Se trata de “salir”, de ir a los otros, de llegar todos. Es más, si se analizan bien los textos del documento, descubrimos que ir a los demás equivale a acogerlos con todas sus diferencias. Esta es la Iglesia católica. Es católica, es decir, universal: de ella nadie debiera ser excluido.

No podemos pasar por alto que una Iglesia “en salida”, tal como Francisco la quiere, es una Iglesia alegre. Fijémonos en los títulos de los tres documentos principales: Evangelii Gaudium, Laudato si, Amoris laetitia. Son títulos que evocan la alegría que predominó en la Iglesia de los orígenes. La Iglesia es alegre cuando se entrega por completo a anunciar que Jesucristo es una buena noticia. Ella sale contenta a anunciarlo, esta es su misión, aunque no sabe si este éxodo tendrá éxito o terminará en un fracaso. La Iglesia no debiera controlar resultados. Los frutos auténticos son obras del Espíritu.

Francisco entiende que la Iglesia es una realidad histórica cuyo éxito no se puede calcular ni controlar. Su actitud pastoral principal es la de acompañar al Pueblo de Dios, involucrándose con él, respetando el camino que las personas van haciendo. Los sacerdotes y otros guías han de ser cercanos y respetuosos de las decisiones que las personas toman. La Iglesia institucional ha de ayudar a discernir el llamado que el Señor hace a los católicos individual o colectivamente considerados. Al promover la actitud de discernimiento, el Papa da vuelta todo. La verdad fundamental no es la de la doctrina, sino la que las personas van descubriendo en sus vidas, no sin los demás, como una verdad personal y vivificadora. El cristianismo no consiste en ajustarse a una enseñanza sino en seguir a una persona, a Jesucristo, iluminados por su Espíritu.
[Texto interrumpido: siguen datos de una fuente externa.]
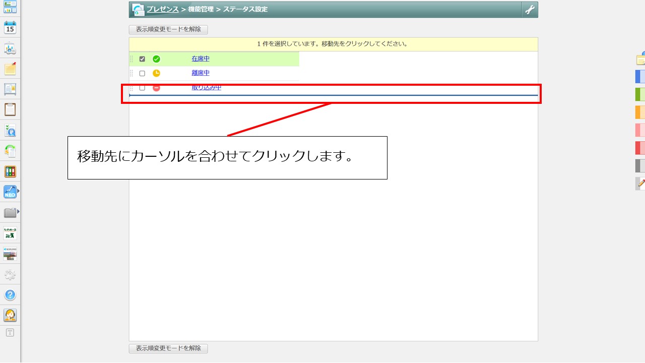Click the wrench settings icon in the title bar
The height and width of the screenshot is (363, 645).
click(x=529, y=9)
UN CAMBIO DIFÍCIL DE ESPERAR
Confieso, por último, que tengo pocas esperanzas que Francisco cambie la concepción y el lugar del sacerdote en la Iglesia. Hoy predomina por doquier una versión eclesiástica de la Iglesia. Congar, años atrás, hablaba de “jerarcología”. Una Iglesia vertical como la que tenemos, en la cual el poder, además, se encuentra “sacralizado”, es culturalmente insostenible. Siempre habrá laicos sumisos a poderes sacros o deseosos de conseguir el favor de Dios por la vía de la magia. Pero en los sectores sanos del cristianismo un sacerdocio de seres revestidos de una divinidad que les exige evacuar su humanidad, no debiera tener autoridad alguna. El Papa ha sido dura con el clericalismo que se sirve de la separación de lo sagrado y lo profano para dominar a los fieles y, de paso, escalar posiciones. Dudo que Francisco, en esta materia, logre cambios importantes.